History has produced many cities that have risen and then collapsed as a result of changes in the environment or in trade routes or because of epidemics, war or other issues. Machu Picchu, Tikal, Petra and Angkor rose to greatness and then disappeared into the jungle or into the sand. Plagues such as the Black Death in the Middle Ages mostly killed the urban population. Rural people were relatively unaffected. But if a plague was to attack today it would find a different demographic distribution of people: huge numbers of people concentrated in mega-cities sharing the same air-conditioned air may be wiped out easily.

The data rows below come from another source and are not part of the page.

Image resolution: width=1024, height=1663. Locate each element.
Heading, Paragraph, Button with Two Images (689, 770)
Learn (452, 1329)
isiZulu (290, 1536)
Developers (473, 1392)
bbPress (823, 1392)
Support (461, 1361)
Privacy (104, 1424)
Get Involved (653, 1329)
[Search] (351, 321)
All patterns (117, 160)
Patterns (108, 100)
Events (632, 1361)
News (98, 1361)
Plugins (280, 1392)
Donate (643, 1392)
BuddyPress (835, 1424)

In 1950, 83% of the population of developing countries were rural inhabitants. By 1973 this had declined to 75% and by 1993 to only 60%. The number of African cities grew from 2 to 37 between 1950 and 1993. In Cairo the population was 5.4 million in 1970. By 1993 it had increased to 15 million, creating a massive increase in slums. African cities double in size every 12 years. Some of Africa's cities are growing by 10% a year, the fastest rate of urbanisation ever recorded. For the first time in history, more people live in cities than in the rural areas.
Explosive population growth, coupled with migration from the countryside, has created 25 mega-cities with populations of 10 million or more. Of these, 18 are in developing countries, including some of the poorest in the world. Mexico City has over 20 million people and Calcutta (Howrah) has 12 million.
Dozens of Third World countries are industrialising. Due to corruption, poor legislation and lax policing of the legislation in these countries, pollution is many times higher than is considered safe for human health.
In the United States, Britain and many other Western countries between 1985 and 1990 there was massive growth in out-of-town shopping centres. Until 1985 most people did their shopping close to their place of residence at small grocery stores. With the growth of large out-of-town shopping centres, towns-based commerce was decimated and car travel increased.
Until the mid-1990s Britain's wildlife habitats were being destroyed for housing and more roads at a rate of 200 to 300 sites a year.
Over the past 40,000 years Australia has been home to about 1200 generations. The past five generations however, have changed the face of Australia more dramatically than all preceding generations combined. Although Australia is a vast continent, approximately 70% of Australians live in cities.